The DBI type is analogous to a JDBC DataSource, and will usually be constructed by passing in a JDBC DataSource. There are alternate constructors which take JDBC URL and credentials, and other means. From the DBI instance you obtain Handle instances. A Handle represents a single connection to the database. Handles rely on an underlying JDBC connection object.

With a handle you may create and execute statements, queries, calls, batches, or prepared batches. In the above example we execute a statement to define a table, execute another statement, this time with two positional arguments to insert a value, and finally construct a query, bind a value to a named argument in the query, map the results to a String, and take the first result which comes back.

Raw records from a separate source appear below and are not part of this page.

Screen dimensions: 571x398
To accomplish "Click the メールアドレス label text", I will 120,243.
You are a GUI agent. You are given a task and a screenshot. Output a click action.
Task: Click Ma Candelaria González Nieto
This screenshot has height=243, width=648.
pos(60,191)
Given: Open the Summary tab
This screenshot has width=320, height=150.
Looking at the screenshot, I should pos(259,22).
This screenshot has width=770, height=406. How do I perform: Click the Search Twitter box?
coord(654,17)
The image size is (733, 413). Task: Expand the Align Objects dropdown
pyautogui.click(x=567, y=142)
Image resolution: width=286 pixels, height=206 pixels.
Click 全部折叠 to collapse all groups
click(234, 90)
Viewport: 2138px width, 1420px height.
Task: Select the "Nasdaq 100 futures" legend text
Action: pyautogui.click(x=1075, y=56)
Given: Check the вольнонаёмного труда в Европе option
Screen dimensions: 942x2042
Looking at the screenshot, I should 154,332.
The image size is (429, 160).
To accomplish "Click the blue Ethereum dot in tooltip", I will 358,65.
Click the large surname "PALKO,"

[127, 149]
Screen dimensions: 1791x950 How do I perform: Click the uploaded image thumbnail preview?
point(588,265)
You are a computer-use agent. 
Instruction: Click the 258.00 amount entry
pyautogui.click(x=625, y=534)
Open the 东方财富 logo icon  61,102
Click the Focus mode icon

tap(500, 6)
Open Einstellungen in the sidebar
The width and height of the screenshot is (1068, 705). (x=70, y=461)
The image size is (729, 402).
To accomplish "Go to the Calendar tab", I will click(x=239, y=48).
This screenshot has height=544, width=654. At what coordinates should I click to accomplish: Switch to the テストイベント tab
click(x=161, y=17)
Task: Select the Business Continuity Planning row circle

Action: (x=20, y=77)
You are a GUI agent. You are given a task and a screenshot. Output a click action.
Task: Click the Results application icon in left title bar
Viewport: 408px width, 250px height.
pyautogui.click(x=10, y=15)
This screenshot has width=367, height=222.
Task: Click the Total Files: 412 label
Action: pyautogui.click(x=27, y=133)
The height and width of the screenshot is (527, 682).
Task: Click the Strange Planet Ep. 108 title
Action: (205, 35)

The named argument facility on statements and queries is provided by JDBI – it parses out the SQL and uses positional parameters when actually constructing the prepared statements. The above example uses the default colon-demarcated parser, but an alternative hash delimited parser is included as well for use with databases which use colons in their grammars, such as PostgreSQL.

SQL Object API

The second, SQL object, style API simplifies the common idiom of creating DAO objects where a single method maps to a single statement. A SQL object definition is an annotated interface, such as:

public interface MyDAO
{
  @SqlUpdate("create table something (id int primary key, name varchar(100))")
  void createSomethingTable();

  @SqlUpdate("insert into something (id, name) values (:id, :name)")
  void insert(@Bind("id") int id, @Bind("name") String name);

  @SqlQuery("select name from something where id = :id")
  String findNameById(@Bind("id") int id);

  /**
   * close with no args is used to close the connection
   */
  void close();
}

This interface defines two updates, the first to create the same table as in the fluent api example, and the second to do the same insert, the third defines a query. In the second two cases, notice that the arguments to the statements are past to the method, and bound by name.

The final method, close(), is special. When it is invoked it will close the underlying JDBC connection. The method may be declared to raise an exception, such as the close() method does on java.io.Closeable, making it suitable for use with automatic resource management in Java 7.

To use this sql object definition, we use code like so:

// using in-memory H2 database via a pooled DataSource
JdbcConnectionPool ds = JdbcConnectionPool.create("jdbc:h2:mem:test2",
                                                  "username",
                                                  "password");
DBI dbi = new DBI(ds);

MyDAO dao = dbi.open(MyDAO.class);

dao.createSomethingTable();

dao.insert(2, "Aaron");

String name = dao.findNameById(2);

assertThat(name, equalTo("Aaron"));

dao.close();
ds.dispose();

We obtain an instance of the sql object from the DBI instance, and then call methods on it. There are a couple different ways of creating sql object instances. The one one here binds the object to a specific handle, so we need to make sure to close the object when we are finished with it.